After disaster struck, some of the stranded moved into the drier, more inhabitable areas of town. Some, believing they had been abandoned by our government, began looting stores for food and water. Others burned homes and raided shops for drugs and ammunition. Some raped and killed innocents who were there trying to help. At the same time, a number of police officers turned in their badges. They'd already lost everything they owned; why should they risk their lives? America watched in disbelief. I did not. The violence and lawlessness comes as no surprise to those of us who call New Orleans home. We know that some of our neighborhoods are much like Third World countries. The result of a century and a half of botched economic policy, both conservative and liberal, these areas are overrun with crime and poverty.

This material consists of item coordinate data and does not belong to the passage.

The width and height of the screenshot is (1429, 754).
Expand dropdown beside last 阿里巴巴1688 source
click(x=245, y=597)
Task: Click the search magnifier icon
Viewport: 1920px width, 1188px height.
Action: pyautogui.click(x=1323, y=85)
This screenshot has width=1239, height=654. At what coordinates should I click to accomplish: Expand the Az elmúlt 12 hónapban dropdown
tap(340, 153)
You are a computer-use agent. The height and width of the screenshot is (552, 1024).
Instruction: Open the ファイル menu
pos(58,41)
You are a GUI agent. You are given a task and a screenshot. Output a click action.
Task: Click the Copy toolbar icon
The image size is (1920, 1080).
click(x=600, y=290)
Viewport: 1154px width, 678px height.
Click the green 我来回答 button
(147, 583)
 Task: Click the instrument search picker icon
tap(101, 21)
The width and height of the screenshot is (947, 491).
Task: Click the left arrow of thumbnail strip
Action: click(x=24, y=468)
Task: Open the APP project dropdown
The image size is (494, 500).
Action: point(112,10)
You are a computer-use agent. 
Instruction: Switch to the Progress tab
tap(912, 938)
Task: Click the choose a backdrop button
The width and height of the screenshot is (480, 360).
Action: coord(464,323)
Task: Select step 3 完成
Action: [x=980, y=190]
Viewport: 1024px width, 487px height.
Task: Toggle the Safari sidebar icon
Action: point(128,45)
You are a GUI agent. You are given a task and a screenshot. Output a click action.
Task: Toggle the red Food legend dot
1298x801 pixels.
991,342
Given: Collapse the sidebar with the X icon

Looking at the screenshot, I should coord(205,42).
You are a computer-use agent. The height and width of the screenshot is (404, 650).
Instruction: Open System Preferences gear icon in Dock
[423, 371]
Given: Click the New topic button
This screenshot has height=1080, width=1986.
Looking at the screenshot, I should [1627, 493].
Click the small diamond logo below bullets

Now I sit and wonder what will happen to my beloved city. Will she be rescued? Can she be? Will my old neighbors even return? All I want to do right now is go home. But home to what?
* * *
When I spoke to my parents during the evacuation, my grandfather was planning to leave with them. For some reason, in the rush of my parents' packing, my granddad, an 87-year-old World War II veteran, decided to return to his West Bank home. By the time my parents realized what he'd done, time was running out. They had no choice but to leave without him and hope for the best. But upon hearing the news of the levee breech, my father and stepmother, both OBGYNs, immediately made their way back into the city to search for my granddad and volunteer their services at the hospitals that had not yet been evacuated.
After a seemingly endless day of uncertainty, I had news from my father. They took byways and back roads and passed through roadblocks with their medical IDs. They avoided downed power lines, fallen trees, and flooded streets, and they found him. My grandfather's neighborhood was dry, and he was locked inside without power or food, waiting for relief.